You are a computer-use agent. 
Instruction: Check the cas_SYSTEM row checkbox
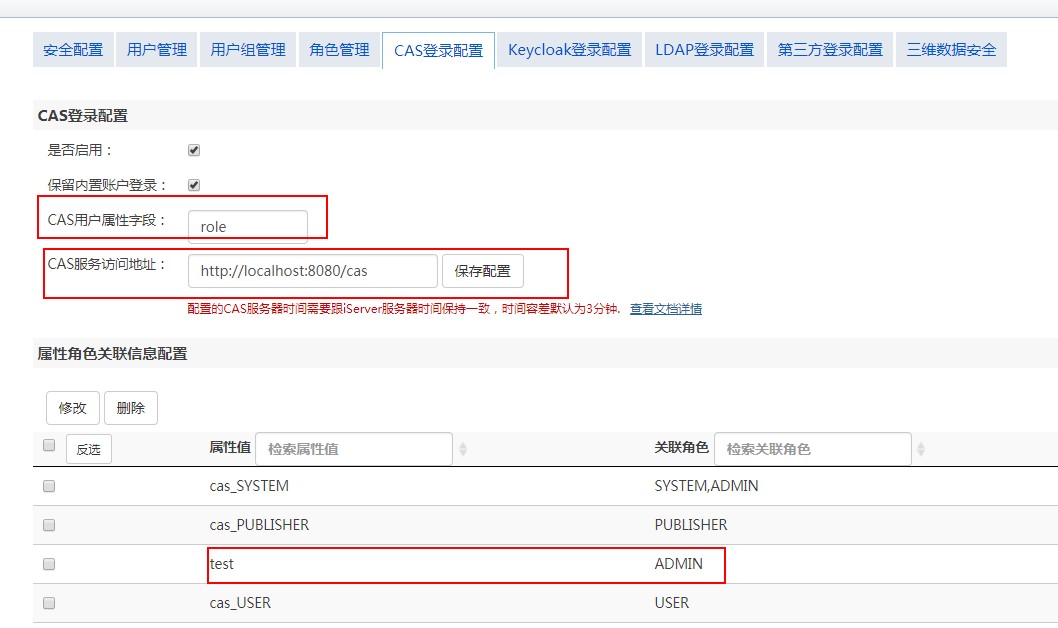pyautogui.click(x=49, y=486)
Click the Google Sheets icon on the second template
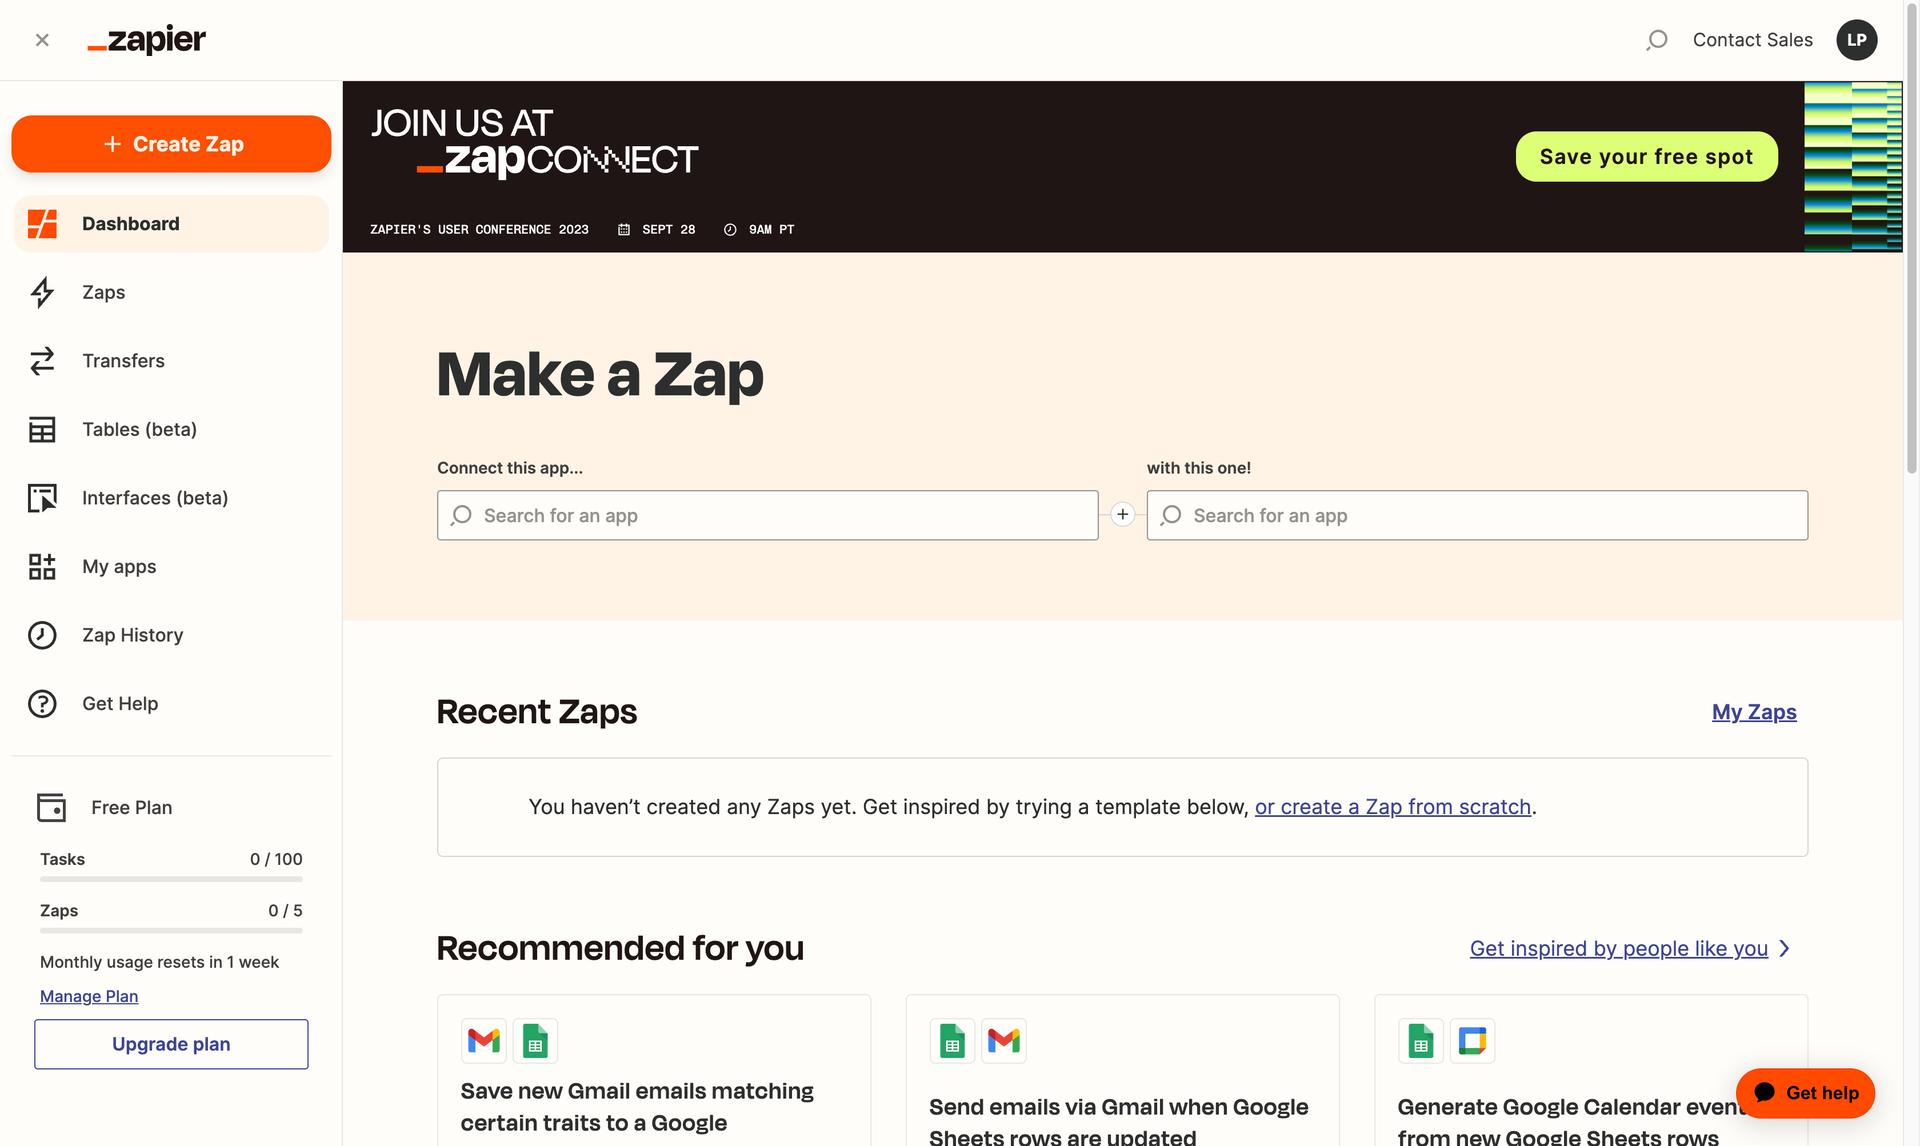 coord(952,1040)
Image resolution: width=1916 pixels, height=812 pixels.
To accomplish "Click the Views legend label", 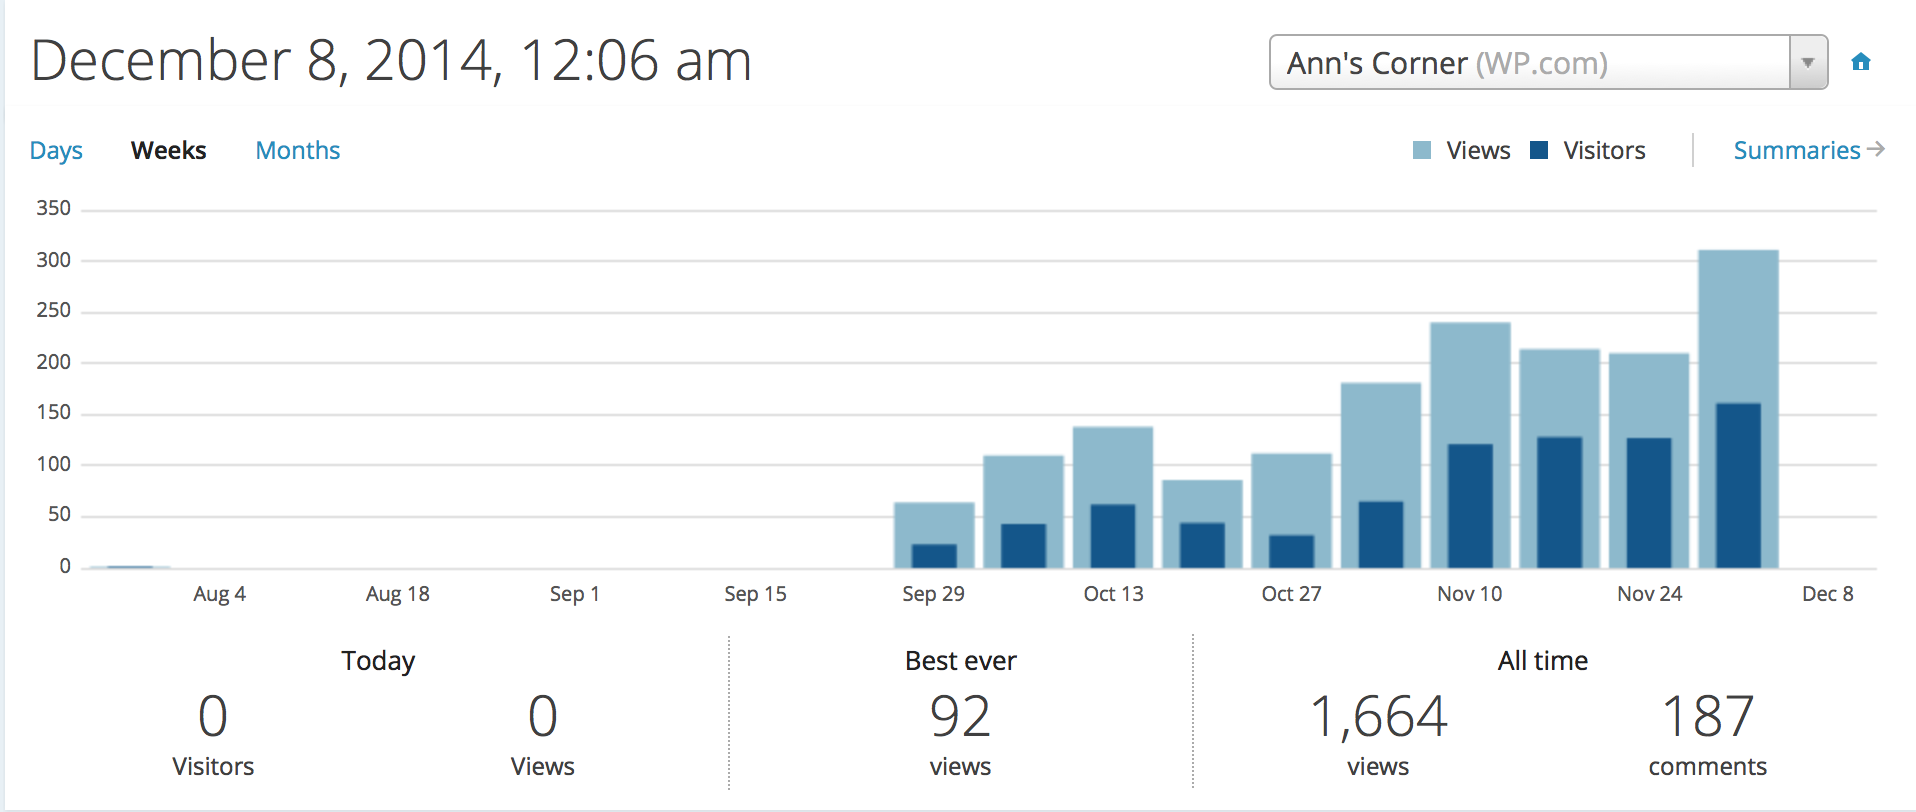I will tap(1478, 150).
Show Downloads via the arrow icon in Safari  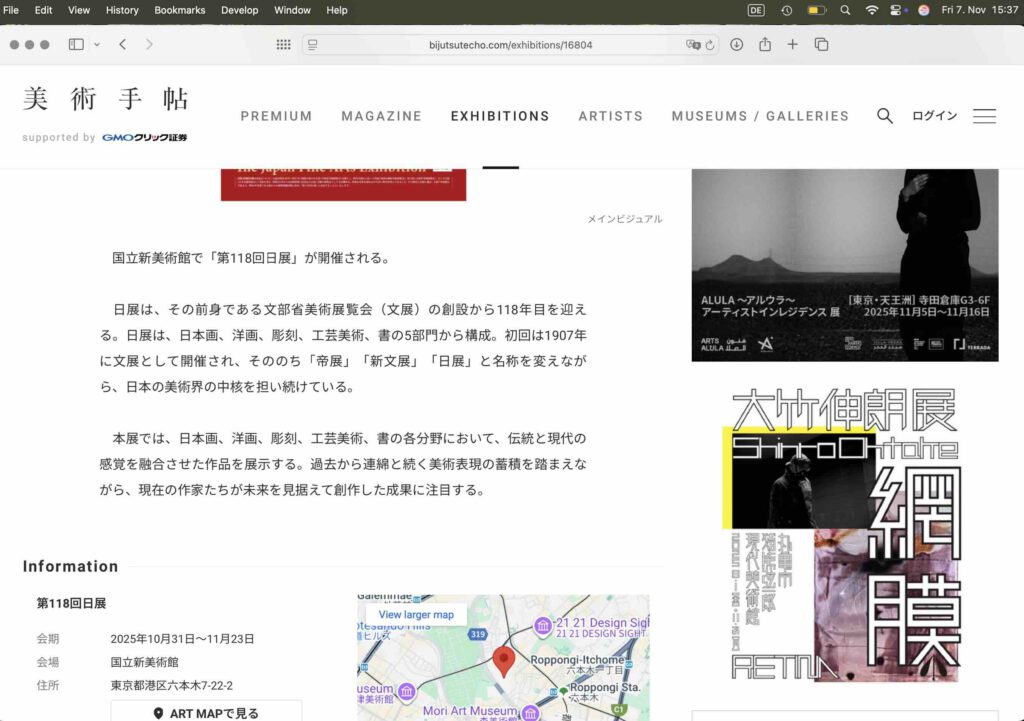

________________

→ Work instructions
Would you repeat exactly, and only, the lines from the start of the records above through the line containing "Image resolution: width=1916", with the pictures omitted?

→ Answer below
You are a computer-use agent. 
Instruction: Check the cas_SYSTEM row checkbox
pyautogui.click(x=49, y=486)
Click the Google Sheets icon on the second template
 coord(952,1040)
Image resolution: width=1916 pixels, height=812 pixels.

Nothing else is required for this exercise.